This mediocre ranking is offset by higher growth in other subjects. 

C. Model Limitations and Potential Extensions in Future Years 

The MPR model has a number of limitations that are common to VAMs. In future 
years, MPR staff plan to explore a number of extensions to the model to address these 
limitations. 

• Only tested grades and subjects are covered in the analysis. MPR may 

incorporate data on additional grades and subjects as they become available. 

• Data are missing for a substantial fraction of students. MPR may modify 
the model to impute predicted values for students who are missing prior test 
scores but about whom there is enough other information to make an 
informative prediction about what their missing scores were likely to have been. 

• School enrollment is reported by MCS for the school year. Tests are not 
taken on the last day of each school year so the dosage variables do not measure 
the time spent in a school from one test to another. MPR may modify the 
dosage measures to account for time spent between testing dates rather between 
the beginning and end of the school year. 

• The model may not control adequately for some variables that are not 
measured. One example is the extent to which more motivated parents 
systematically send their children to particular schools. Consequently, these 
schools may be given credit for test score gains that were caused by motivated 
parents. A second example is the extent to which a students’ peers influence test 
scores.
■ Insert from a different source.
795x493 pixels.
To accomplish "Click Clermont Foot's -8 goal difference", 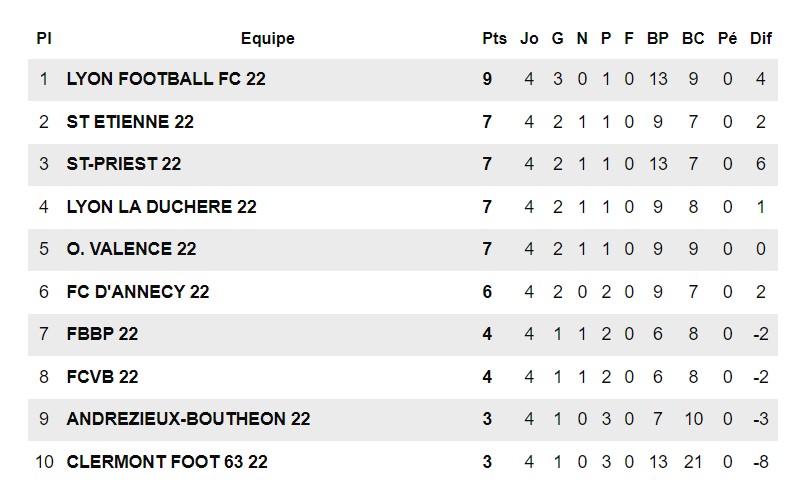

MPR may modify the model to incorporate the possibility of peer effects 
associated with average characteristics of the students at the school. 

• The model assumes that all gains in the current year are attributed to the 
performance of the school in the current year. This ignores lingering effects 
of schools attended in earlier years. MPR may modify the model to allow for 
lingering effects of past schools. 

• Smaller schools may be more likely to receive awards than larger schools. 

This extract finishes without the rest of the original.